Évidemment, une grande part des succès de la 73e raquette mondiale lui revient, à elle et son entourage, juge Bruneau. « Elle a toujours été comme ça. Ça fait partie de sa personnalité, de qui elle est, mais c’est aussi attribuable au bon travail de préparation de son père (Jorge Fernandez). Elle a les qualités qu’on recherche chez une championne : elle est capable de vivre dans le moment présent », a-t-il expliqué.

Il cite en exemple son attitude lors de son match de quarts de finale contre l’Ukrainienne Elina Svitolina, cinquième tête de série.

« Elle aurait pu trébucher en fin de match, car quand on commence à se projeter, soit en se disant qu’on va gagner ce match-là, ou quand on réalise qu’on a laissé filer une avance de 5-2 au bris d’égalité, ça devient difficile. Elle a cette capacité-là de vivre dans le moment présent, d’être dans sa bulle pendant les gros matchs. Et la détermination, elle l’a toujours eue : elle est simple et douce hors du terrain, mais dès qu’elle se retrouve face à une adversaire, elle devient une véritable lionne », a-t-il dit.

De plus, Bruneau dresse certains parallèles entre Fernandez et Andreescu. Il dirigeait d’ailleurs l’Ontarienne lorsqu’elle a renversé Serena Williams en finale à Flushing Meadows en 2019 pour mettre la main sur son premier titre du Grand Chelem en carrière.

« Ce n’est pas tout le monde qui est en mesure de s’adapter aux grands terrains, avec la foule et tout. Certaines d’entre elles gèlent. Leylah et Bianca raffolent de cette effervescence-là ; ça les propulse. Dans le cas de Leylah, cependant, ç’a été un peu plus compliqué — je crois toutefois que son match sur le court central, à l’Omnium Banque Nationale, ça l’a aidée —, mais elles sont chacune extrêmement combatives. Je vois vraiment des similitudes de ce côté-là », a confié celui qui agit également comme analyste au Réseau des sports (RDS) pendant les Internationaux des États-Unis.

Le déclic

 

Bruneau croit en ce sens que le déclic chez Fernandez s’est produit lorsqu’elle a éliminé la championne en titre du tournoi, la Japonaise Naomi Osaka, au troisième tour.

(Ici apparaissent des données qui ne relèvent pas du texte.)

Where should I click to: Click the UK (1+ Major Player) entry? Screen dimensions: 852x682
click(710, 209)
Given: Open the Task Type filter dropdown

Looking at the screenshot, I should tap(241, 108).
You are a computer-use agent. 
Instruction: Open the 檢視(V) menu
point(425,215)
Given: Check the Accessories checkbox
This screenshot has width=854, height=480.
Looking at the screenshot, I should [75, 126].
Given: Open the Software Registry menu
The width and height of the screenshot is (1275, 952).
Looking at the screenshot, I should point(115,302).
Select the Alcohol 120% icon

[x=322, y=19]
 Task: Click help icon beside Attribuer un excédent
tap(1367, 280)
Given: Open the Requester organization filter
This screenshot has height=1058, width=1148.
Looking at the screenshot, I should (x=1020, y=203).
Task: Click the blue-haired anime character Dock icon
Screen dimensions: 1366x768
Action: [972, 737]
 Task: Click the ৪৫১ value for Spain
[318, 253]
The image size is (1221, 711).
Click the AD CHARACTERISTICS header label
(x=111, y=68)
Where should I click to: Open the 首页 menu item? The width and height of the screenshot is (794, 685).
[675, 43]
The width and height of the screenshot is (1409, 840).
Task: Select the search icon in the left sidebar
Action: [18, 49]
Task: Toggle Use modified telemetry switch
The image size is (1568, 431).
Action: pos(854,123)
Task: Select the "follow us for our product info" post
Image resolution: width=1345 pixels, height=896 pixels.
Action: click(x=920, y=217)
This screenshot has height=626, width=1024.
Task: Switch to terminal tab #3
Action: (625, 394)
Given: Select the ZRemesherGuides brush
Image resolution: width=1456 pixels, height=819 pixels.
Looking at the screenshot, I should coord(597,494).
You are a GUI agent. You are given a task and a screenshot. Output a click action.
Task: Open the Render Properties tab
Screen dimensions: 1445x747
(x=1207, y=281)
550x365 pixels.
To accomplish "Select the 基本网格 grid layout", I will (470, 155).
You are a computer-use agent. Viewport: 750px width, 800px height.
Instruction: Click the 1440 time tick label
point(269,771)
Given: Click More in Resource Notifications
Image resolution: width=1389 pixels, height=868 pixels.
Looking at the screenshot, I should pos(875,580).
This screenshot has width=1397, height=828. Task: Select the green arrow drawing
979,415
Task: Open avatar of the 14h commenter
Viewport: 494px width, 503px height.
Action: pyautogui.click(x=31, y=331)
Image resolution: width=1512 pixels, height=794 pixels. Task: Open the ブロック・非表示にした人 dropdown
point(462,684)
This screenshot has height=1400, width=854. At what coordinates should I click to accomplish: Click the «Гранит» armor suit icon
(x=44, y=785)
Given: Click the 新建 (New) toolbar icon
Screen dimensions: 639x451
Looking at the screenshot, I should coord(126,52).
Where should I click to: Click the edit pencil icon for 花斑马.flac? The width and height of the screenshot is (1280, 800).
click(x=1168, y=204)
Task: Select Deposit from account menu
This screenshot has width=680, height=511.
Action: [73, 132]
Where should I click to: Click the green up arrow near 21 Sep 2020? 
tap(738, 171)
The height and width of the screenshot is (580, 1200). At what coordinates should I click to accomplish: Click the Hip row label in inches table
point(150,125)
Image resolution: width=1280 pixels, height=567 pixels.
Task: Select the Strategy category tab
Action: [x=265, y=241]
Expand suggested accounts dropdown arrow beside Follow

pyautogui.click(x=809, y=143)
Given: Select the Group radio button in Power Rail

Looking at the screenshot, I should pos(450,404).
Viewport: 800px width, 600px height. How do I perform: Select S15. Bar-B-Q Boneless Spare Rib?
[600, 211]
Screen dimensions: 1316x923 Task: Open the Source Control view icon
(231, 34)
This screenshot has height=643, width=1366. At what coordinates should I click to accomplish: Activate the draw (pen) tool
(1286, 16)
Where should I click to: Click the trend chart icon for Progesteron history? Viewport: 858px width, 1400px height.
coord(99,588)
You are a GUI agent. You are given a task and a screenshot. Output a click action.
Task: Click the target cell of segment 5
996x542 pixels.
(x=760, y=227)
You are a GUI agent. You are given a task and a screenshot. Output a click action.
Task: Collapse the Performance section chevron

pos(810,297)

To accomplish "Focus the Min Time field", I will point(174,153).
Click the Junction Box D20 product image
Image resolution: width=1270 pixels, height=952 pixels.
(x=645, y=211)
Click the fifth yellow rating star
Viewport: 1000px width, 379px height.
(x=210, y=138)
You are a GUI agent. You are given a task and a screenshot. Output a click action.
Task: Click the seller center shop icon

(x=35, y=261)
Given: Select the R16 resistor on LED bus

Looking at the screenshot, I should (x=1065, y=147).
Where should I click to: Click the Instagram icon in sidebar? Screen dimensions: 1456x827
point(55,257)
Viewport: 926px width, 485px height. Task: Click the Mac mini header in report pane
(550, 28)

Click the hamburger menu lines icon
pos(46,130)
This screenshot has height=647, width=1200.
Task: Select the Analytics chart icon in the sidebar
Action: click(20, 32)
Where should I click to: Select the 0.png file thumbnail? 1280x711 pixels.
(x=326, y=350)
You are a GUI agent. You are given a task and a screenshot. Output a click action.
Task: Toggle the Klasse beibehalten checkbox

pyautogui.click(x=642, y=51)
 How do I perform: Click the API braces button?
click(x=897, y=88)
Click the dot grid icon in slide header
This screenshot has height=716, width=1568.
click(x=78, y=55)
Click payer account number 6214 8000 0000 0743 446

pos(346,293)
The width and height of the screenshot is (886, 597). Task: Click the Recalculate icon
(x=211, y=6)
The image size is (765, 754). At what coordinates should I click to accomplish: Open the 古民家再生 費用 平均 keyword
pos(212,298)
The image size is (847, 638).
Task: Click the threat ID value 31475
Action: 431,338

« Ç’a réveillé quelque chose en elle. Et maintenant, lorsqu’elle se présente devant d’autres joueuses, des joueuses aguerries, mieux classées qu’elle, elle arrive avec la conviction qu’elle peut gagner le match. Et ça, ça fait toute une différence », a-t-il évoqué.

Il a toutefois tenté de minimiser les attentes envers Fernandez à la veille de son match de demi-finales contre la joueuse de la Biélorussie Aryna Sabalenka, deuxième tête de série à New York. « Elle a des chances, cependant ce sera une grosse commande. Elle (Sabalenka) est extrêmement puissante, très imposante en termes de gabarit. Elle est forte, grande et costaude, et elle frappe la balle avec énormément de puissance. C’est une fille extrêmement déterminée — c’est un bulldozer », a souligné Bruneau, en rappelant que Sabalenka déborde de confiance en raison de sa participation aux demi-finales au récent tournoi de Wimbledon.

Mais peu importe l’issue de cette rencontre très attendue des amateurs de tennis québécois, Bruneau croit qu’un objectif a déjà été atteint grâce aux exploits de Fernandez : elle fera des émules un peu partout dans la Belle Province.